The primary objective of the present study is to identify markers in the acute phase of stroke predicting recovery of UE motor function and determine the most suitable neurorehabilitative treatment in a given patient based on the acquired data sets using machine learning algorithms.

Although we aim to include the whole spectrum of stroke patients (with a FM-UE ≤ 50 points, indicating a relevant deficit), it is possible that the majority of recruited patients will have relatively mild impairment as the whole test battery and the additional electrophysiological examinations might be viewed as strenuous, particularly for severely affected patients. Thus, the data set might be biased towards less affected patients. However, some of the clinical tests and the neuroimaging are part of the usual stroke work-up anyways, and the additional clinical and electrophysiological tests are designed to be executed with a minimal amount of active participation. Thus, we assume that we will be able to collect sufficient data of severely affected stroke patients, in order to draw generalizable conclusions from the study findings.

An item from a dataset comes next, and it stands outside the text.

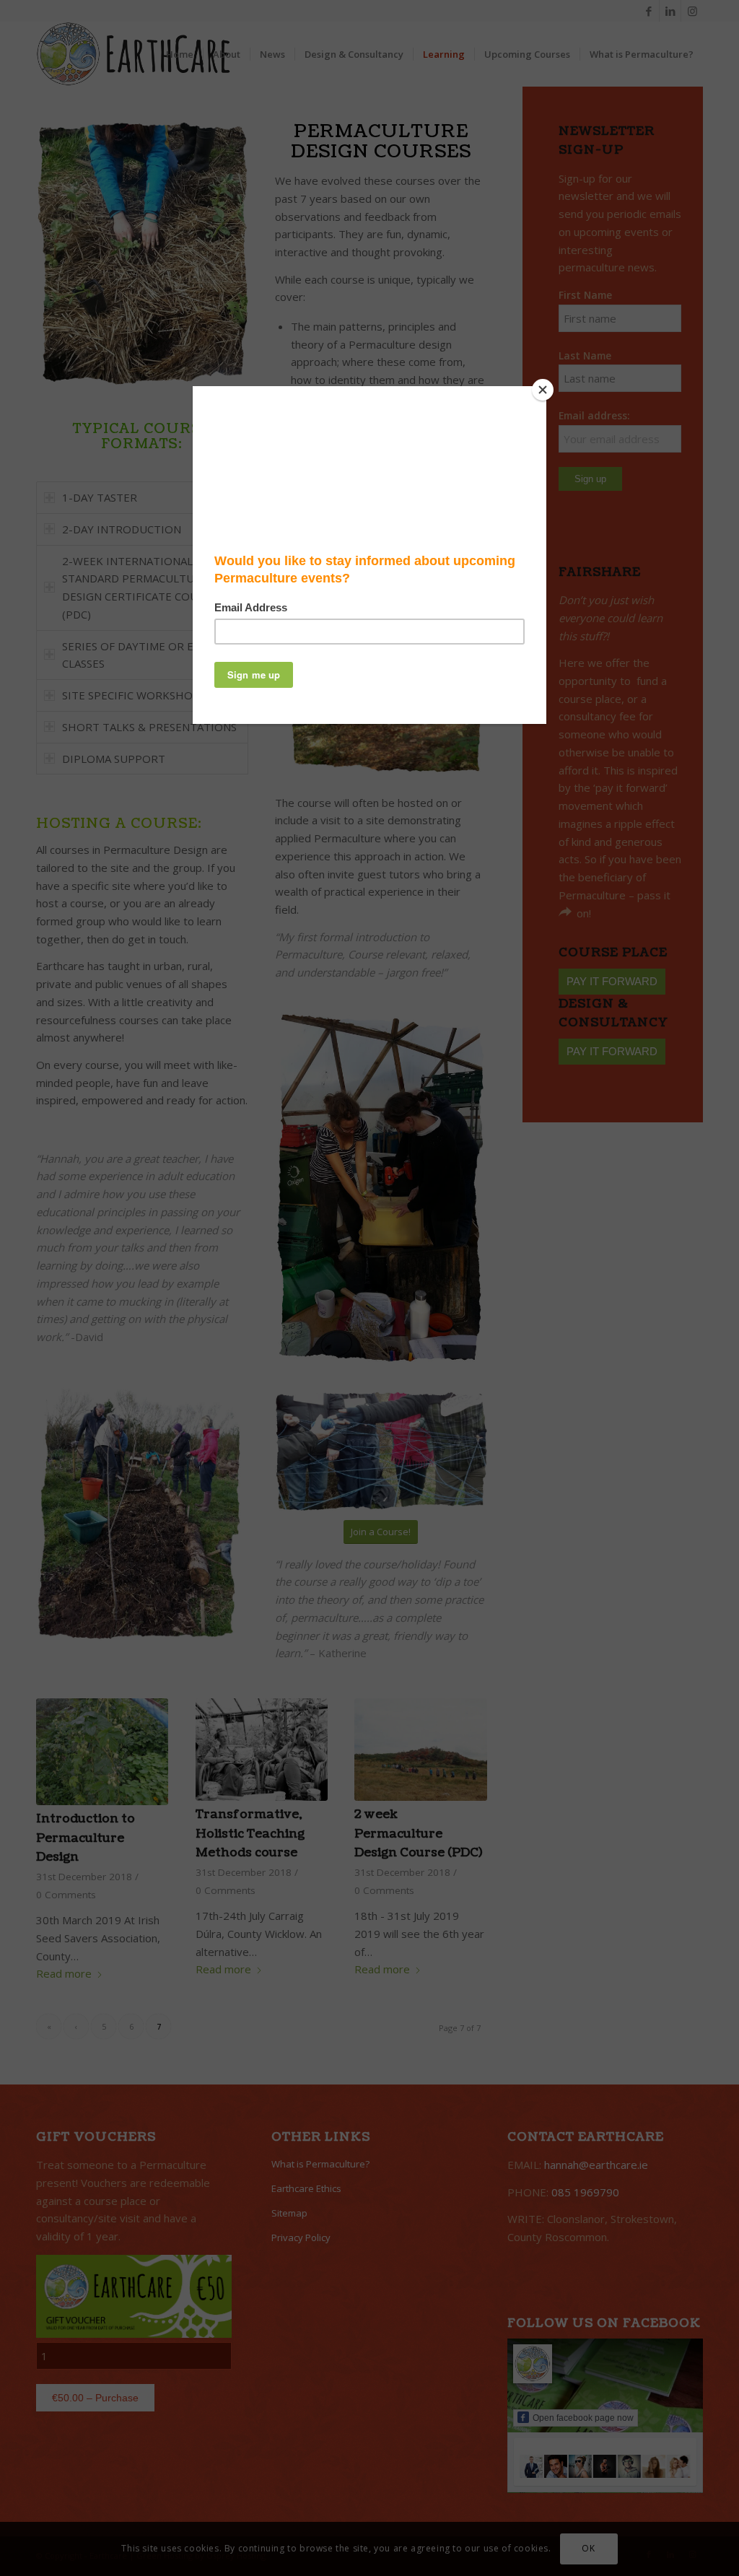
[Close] (543, 390)
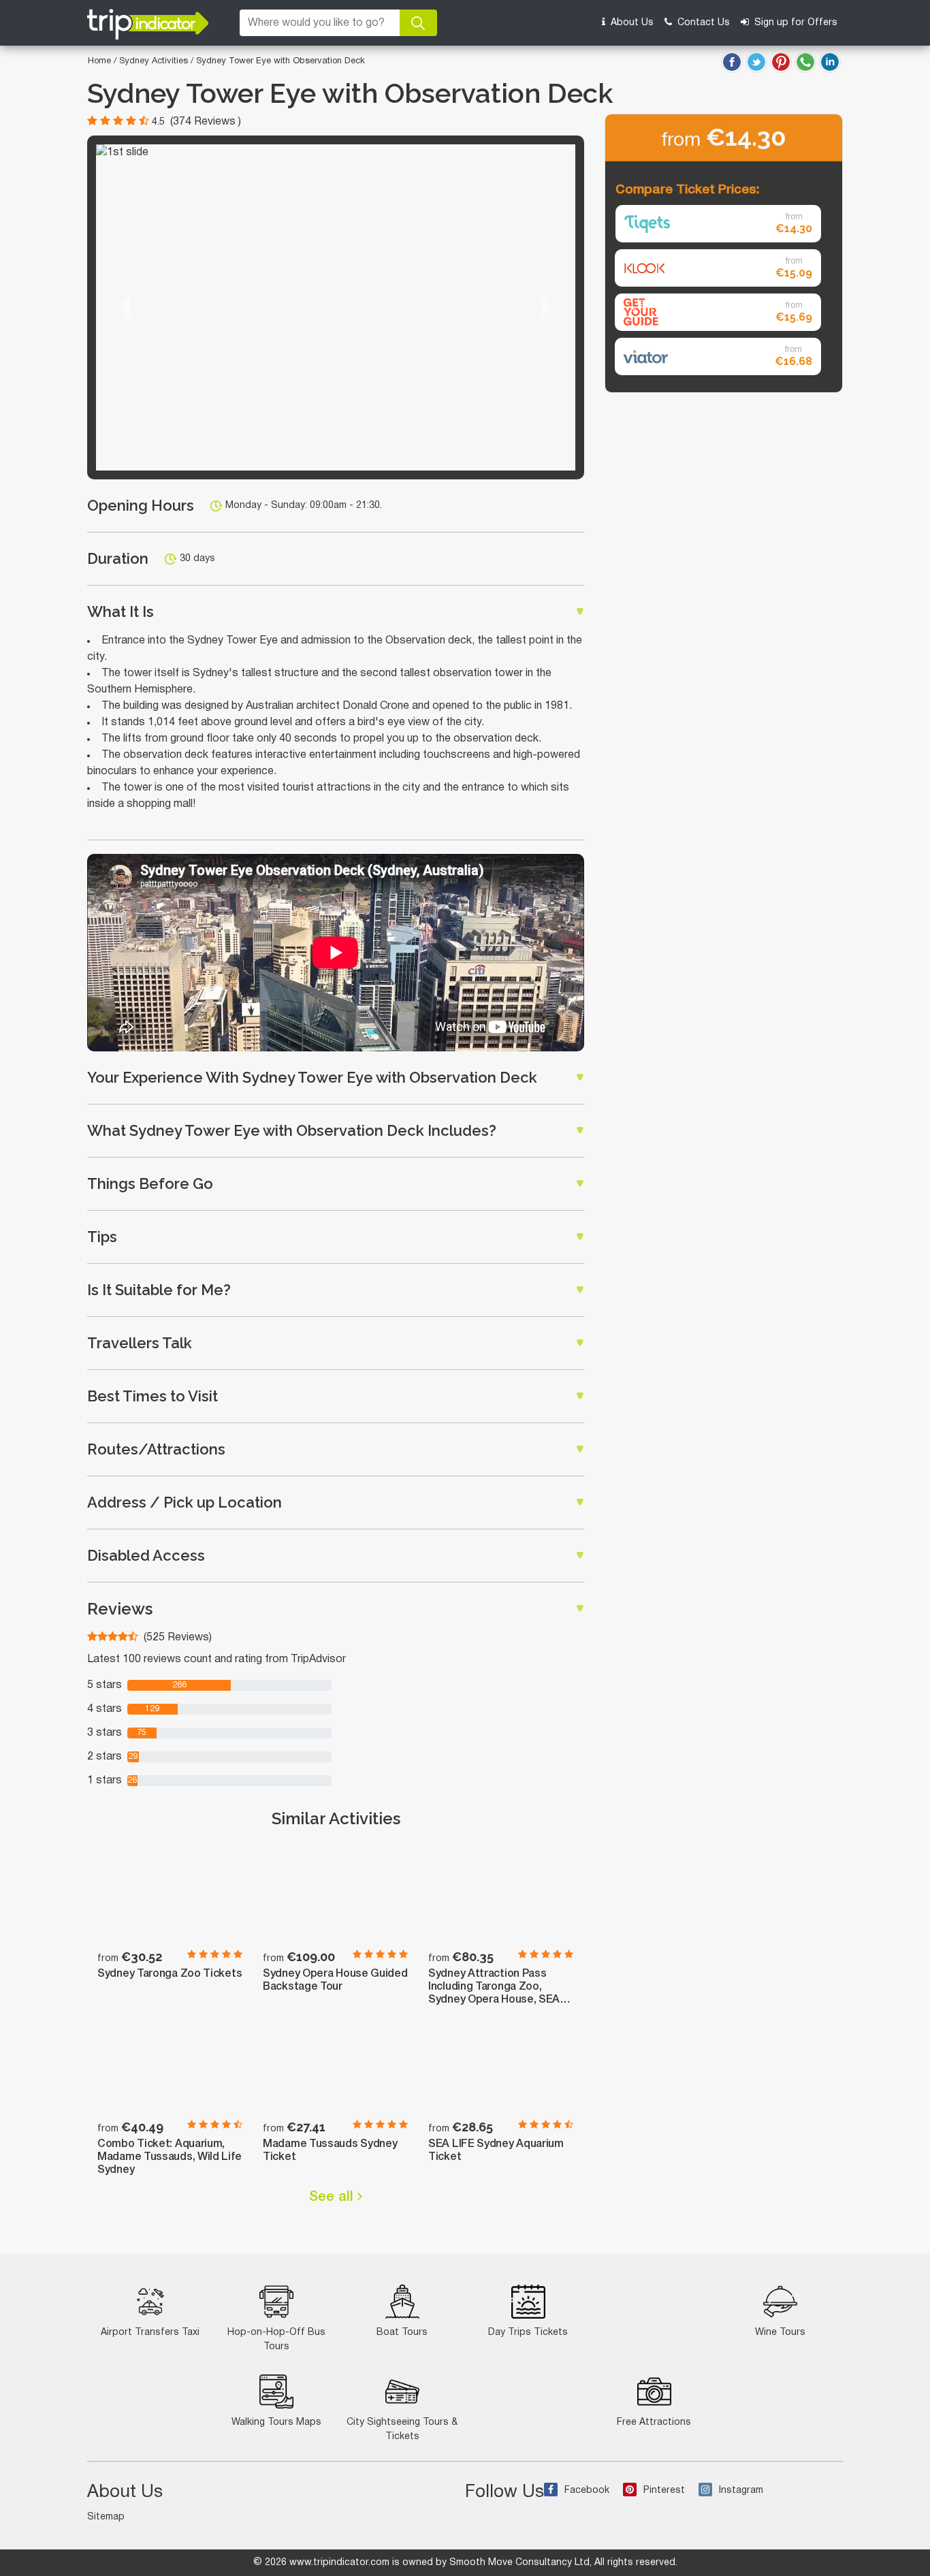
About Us (631, 22)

Whereas the collection of the primary data set in the stroke units is relatively straightforward, it might be more difficult to encompass the rehabilitation process, which is heavily influenced by motivation of the patient and support by relatives. Therefore, we invested a lot of effort in creating items for documenting these aspects of the rehabilitation process by a questionnaire capturing these potentially influencing factors. Hence, we assume we will be able to gather a comprehensive data set of the rehabilitation process.